§ **Task**: Change "icon" to "symbol" in the lines from the line with "This screenshot has width=1252, height=777." to the line with "[x=500, y=140]", and give those lines again with nothing else altered.

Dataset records
================================

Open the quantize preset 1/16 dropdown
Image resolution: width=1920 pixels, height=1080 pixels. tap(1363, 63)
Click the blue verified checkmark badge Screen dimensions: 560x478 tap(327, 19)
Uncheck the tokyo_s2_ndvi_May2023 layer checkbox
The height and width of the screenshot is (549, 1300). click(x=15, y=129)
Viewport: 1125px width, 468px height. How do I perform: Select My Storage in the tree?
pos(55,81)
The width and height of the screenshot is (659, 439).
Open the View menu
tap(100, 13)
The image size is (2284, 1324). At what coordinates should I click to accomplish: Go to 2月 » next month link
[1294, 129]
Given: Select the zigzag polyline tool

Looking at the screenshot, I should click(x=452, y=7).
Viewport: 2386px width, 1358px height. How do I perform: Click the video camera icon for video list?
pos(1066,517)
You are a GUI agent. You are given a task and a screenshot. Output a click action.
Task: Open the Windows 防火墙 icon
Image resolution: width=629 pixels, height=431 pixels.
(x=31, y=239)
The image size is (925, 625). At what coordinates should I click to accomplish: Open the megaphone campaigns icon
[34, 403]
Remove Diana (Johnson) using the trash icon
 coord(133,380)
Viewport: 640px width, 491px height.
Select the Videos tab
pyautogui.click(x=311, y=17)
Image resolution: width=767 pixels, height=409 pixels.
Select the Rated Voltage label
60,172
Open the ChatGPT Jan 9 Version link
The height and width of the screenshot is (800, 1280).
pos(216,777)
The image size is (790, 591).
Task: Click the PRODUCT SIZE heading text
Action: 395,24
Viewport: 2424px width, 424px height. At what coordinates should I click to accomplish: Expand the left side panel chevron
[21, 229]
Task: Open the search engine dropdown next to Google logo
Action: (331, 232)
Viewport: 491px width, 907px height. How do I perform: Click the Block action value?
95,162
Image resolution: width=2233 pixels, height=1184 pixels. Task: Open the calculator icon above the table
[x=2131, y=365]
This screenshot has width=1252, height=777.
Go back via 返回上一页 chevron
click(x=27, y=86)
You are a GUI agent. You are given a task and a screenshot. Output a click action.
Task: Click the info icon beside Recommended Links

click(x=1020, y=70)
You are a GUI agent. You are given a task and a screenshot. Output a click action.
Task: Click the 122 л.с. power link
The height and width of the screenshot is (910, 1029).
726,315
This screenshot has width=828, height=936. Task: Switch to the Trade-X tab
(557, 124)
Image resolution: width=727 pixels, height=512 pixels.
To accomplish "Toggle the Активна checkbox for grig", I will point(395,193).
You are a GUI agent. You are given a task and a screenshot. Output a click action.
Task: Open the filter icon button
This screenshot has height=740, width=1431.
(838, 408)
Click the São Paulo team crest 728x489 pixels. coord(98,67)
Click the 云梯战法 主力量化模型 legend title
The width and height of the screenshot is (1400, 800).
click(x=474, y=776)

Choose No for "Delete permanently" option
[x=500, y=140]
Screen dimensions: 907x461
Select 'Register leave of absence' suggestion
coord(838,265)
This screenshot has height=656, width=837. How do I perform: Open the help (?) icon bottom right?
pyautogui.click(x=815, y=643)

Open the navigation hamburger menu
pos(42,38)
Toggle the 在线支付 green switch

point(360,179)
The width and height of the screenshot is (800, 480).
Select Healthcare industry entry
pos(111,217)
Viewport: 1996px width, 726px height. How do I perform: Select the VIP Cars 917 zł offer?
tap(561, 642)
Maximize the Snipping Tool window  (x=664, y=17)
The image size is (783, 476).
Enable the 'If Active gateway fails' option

================================

§ **Task response**:
This screenshot has width=1252, height=777.
Go back via 返回上一页 chevron
click(x=27, y=86)
You are a GUI agent. You are given a task and a screenshot. Output a click action.
Task: Click the info symbol beside Recommended Links

click(x=1020, y=70)
You are a GUI agent. You are given a task and a screenshot. Output a click action.
Task: Click the 122 л.с. power link
The height and width of the screenshot is (910, 1029).
726,315
This screenshot has width=828, height=936. Task: Switch to the Trade-X tab
(557, 124)
Image resolution: width=727 pixels, height=512 pixels.
To accomplish "Toggle the Активна checkbox for grig", I will point(395,193).
You are a GUI agent. You are given a task and a screenshot. Output a click action.
Task: Open the filter symbol button
This screenshot has height=740, width=1431.
(838, 408)
Click the São Paulo team crest 728x489 pixels. coord(98,67)
Click the 云梯战法 主力量化模型 legend title
The width and height of the screenshot is (1400, 800).
click(x=474, y=776)

Choose No for "Delete permanently" option
[x=500, y=140]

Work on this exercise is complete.